I will have to see what I have left after winter

Thanks for the replys


----------



## shughes (Jan 17, 2007)

my best queens came from Jack Tapp this year. my mite counts for his Minnesota Hygenic queens were lowest of all my hives. Jack typically waits until April before selling his queens to the public. 

I did not see his name on the us bees link so posting below:

Busy Bee Apiaries
Jack Tapp
1201 New Hope Ch. Rd.
Chapel Hill, NC 27516
ORANGE County
Phone: (919)942-2006


----------



## Fred Bee (May 5, 2007)

Honey Run Apiaries has great NWC Queens, but Tim may be booked into May already.

http://www.honeyrunapiaries.com/queens.phtml

I have also used Wilbanks for Italian Queens with good success.

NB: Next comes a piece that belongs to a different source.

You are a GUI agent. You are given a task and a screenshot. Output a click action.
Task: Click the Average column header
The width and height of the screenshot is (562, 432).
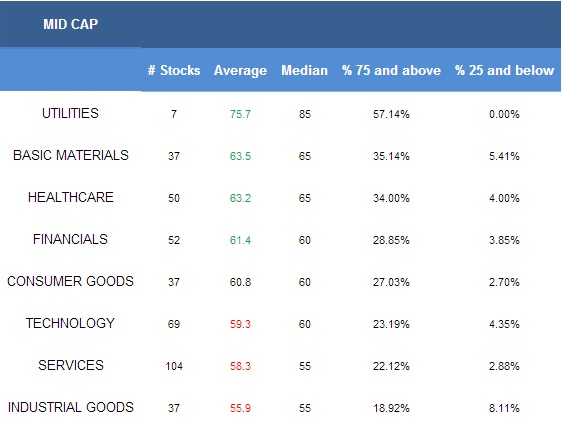(240, 71)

They are located in Claxton, Georgia (912) 739-4820.

I have been told that Rossman has good queens, out of south Georgia as well...

http://www.gabees.com/pkg_bees.htm

Hope you find what you are looking for!


----------



## spunky (Nov 14, 2006)

*queens*

Does anyone know where Walter T. Kelly gets his Russian queens he advertises with his packages ??? I am sure they are Russian/Italian mutts.

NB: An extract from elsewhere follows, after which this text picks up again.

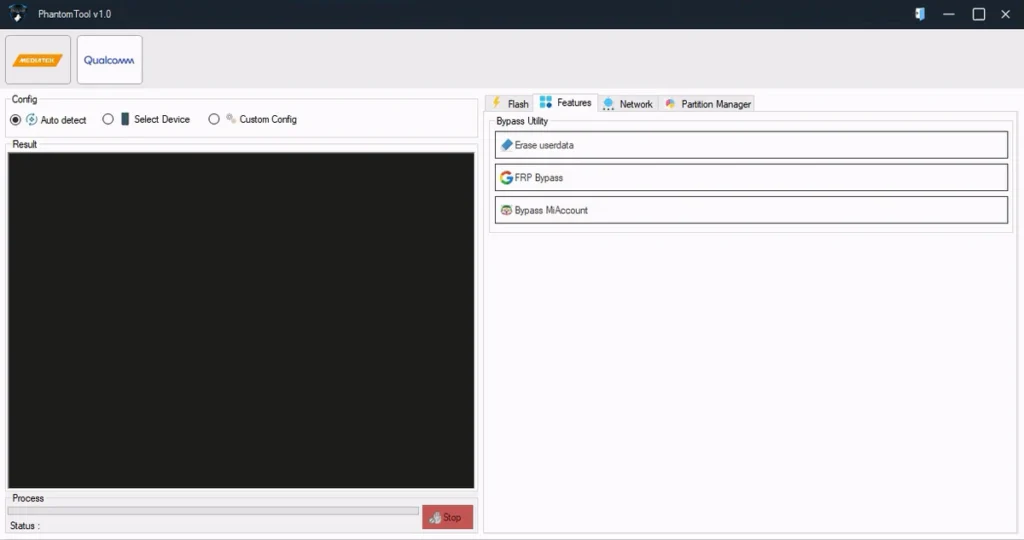The image size is (1024, 540).
Task: Click the PhantomTool app icon in title bar
Action: 17,14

Again thanks for the replys


----------



## dug_6238 (May 9, 2007)

*Walter T. Kelley*

>Walter T. Kelley > Possibly Hardeman...(I think I've heard this.)

It might be nice if someone on here could confirm or deny this - I am not real happy with some of the stuff I got from Hardemans. And yooy - the mites on them this fall - WOW.

-dp

ADDED: I went back and found this link: http://www.beesource.com/forums/showpost.php?p=232479&postcount=20


----------